-- Opening Marker --

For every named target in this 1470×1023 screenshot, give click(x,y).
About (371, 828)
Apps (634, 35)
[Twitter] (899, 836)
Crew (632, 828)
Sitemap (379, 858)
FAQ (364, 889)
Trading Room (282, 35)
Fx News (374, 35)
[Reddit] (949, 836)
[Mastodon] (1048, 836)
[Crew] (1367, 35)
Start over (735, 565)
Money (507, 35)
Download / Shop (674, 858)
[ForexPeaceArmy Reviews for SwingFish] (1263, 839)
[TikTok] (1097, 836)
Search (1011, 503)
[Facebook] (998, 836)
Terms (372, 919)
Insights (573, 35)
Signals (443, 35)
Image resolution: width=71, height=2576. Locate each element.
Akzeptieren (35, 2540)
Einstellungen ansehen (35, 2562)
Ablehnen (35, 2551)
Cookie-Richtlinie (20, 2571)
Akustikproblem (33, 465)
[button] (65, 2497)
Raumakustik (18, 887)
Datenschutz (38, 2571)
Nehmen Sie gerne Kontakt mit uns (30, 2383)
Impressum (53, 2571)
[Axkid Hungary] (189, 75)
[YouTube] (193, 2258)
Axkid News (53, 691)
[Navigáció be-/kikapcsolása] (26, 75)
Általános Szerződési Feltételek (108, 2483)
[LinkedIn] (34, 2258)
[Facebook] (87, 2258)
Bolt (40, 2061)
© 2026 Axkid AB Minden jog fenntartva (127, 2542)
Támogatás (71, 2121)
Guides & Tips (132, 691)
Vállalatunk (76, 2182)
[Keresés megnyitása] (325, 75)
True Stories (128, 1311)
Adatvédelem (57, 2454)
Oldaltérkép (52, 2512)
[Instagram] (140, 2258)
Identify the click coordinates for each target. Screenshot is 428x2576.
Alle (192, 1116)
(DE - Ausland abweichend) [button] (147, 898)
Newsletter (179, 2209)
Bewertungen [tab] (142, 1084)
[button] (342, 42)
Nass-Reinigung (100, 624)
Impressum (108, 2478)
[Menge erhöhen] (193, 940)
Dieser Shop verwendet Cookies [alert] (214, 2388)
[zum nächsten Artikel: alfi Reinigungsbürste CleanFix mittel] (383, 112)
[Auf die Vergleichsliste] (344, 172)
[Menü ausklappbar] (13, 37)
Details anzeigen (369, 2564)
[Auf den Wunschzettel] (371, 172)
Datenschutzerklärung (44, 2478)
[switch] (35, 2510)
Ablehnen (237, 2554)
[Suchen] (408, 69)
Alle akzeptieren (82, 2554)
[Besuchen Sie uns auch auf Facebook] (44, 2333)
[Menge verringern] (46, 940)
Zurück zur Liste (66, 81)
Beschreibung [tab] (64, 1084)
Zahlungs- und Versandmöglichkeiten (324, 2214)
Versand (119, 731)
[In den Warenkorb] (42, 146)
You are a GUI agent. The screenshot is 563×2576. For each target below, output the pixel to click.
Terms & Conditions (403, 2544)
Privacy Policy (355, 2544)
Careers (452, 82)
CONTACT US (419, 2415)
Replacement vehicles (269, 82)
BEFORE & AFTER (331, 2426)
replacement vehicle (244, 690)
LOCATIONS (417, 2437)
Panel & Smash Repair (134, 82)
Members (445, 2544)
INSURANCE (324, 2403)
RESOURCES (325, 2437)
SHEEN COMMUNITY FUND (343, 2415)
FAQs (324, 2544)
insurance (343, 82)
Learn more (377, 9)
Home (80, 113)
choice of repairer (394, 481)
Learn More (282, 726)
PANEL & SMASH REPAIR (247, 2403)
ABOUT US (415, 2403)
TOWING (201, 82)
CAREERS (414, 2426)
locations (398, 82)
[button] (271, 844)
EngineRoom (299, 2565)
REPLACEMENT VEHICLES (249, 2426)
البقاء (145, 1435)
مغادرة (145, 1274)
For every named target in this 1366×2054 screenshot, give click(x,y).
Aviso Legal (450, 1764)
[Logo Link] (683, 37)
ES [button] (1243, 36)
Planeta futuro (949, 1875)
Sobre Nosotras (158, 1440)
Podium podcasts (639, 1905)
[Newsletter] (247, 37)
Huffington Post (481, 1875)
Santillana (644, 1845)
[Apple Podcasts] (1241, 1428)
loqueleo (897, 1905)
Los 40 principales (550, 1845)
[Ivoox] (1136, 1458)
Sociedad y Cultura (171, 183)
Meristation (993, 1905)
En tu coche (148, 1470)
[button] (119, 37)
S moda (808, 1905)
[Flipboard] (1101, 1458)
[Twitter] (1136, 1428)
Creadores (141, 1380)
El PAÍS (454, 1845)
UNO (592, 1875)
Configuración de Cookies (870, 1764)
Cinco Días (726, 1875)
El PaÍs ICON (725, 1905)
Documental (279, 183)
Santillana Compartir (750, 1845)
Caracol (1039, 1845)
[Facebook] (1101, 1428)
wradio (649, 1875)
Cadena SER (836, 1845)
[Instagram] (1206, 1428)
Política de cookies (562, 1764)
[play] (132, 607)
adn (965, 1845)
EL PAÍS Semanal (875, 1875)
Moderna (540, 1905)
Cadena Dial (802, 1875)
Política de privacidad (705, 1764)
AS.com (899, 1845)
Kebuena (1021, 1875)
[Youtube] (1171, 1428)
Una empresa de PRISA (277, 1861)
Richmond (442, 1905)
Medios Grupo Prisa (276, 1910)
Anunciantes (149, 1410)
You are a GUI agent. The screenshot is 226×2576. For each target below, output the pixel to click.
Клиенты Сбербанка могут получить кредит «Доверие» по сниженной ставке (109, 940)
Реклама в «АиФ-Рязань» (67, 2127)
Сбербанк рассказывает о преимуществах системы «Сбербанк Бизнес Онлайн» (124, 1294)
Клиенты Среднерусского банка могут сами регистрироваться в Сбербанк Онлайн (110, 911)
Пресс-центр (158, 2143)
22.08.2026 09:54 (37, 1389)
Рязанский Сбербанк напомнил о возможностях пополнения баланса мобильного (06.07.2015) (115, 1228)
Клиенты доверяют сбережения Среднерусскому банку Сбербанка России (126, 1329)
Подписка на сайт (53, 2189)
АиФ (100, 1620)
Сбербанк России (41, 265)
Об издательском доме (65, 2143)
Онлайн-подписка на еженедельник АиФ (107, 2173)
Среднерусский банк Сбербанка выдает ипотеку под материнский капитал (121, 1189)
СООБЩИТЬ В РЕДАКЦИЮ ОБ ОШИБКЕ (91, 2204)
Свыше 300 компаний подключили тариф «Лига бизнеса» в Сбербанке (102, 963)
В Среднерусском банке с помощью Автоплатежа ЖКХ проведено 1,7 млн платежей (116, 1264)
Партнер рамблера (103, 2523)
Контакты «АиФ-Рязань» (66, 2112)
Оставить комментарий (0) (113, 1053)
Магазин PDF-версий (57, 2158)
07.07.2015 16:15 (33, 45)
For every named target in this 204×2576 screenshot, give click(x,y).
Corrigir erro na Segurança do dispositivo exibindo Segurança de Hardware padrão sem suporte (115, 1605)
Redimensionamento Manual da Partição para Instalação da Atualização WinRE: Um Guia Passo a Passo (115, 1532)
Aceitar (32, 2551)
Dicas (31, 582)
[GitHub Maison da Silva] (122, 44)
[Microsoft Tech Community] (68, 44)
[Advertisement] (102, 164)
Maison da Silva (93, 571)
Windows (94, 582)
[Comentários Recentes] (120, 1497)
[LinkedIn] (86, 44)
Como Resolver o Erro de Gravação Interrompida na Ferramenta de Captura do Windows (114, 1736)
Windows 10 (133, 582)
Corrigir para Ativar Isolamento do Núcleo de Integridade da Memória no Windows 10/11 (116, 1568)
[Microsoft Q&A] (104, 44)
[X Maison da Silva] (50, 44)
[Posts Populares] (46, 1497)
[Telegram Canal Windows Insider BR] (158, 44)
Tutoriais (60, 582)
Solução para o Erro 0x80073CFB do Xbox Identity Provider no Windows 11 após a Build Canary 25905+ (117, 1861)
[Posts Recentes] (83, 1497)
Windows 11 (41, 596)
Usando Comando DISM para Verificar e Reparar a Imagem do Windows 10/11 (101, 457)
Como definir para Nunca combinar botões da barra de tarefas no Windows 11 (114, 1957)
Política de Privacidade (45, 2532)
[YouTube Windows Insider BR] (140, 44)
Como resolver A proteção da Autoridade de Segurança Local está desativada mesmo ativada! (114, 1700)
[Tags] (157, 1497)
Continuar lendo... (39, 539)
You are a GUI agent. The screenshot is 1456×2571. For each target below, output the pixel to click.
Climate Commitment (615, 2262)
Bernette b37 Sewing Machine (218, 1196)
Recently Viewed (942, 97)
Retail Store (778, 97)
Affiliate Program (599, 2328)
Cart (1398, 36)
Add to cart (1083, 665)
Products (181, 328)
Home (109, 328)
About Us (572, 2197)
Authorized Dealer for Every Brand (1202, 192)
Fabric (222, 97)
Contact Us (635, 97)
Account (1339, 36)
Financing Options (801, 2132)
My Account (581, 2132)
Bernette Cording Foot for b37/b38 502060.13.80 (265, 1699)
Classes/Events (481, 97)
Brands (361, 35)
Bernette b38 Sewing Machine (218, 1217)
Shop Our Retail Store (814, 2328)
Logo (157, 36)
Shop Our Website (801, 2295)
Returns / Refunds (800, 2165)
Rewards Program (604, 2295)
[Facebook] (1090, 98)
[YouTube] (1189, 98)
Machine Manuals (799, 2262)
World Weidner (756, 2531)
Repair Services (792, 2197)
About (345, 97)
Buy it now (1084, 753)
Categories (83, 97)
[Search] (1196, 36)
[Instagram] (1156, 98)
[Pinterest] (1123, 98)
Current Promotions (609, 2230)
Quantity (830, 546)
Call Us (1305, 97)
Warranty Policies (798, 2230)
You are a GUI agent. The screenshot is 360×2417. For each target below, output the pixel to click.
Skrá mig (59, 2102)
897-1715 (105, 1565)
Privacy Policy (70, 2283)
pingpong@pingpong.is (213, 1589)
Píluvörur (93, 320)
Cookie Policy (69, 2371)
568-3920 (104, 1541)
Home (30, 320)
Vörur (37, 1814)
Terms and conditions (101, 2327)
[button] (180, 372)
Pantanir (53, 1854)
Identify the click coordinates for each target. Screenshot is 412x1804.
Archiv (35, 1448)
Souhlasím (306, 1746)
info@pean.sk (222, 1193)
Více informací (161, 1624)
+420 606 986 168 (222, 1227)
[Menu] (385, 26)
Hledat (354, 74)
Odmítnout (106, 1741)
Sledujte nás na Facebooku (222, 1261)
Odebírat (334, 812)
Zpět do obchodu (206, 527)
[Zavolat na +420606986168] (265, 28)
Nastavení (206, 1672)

-- Closing Marker --

* [What to work on]:
Look over the entries above and say how many lines contain "Shop"; give only the number.

* [Answer for the task]:
4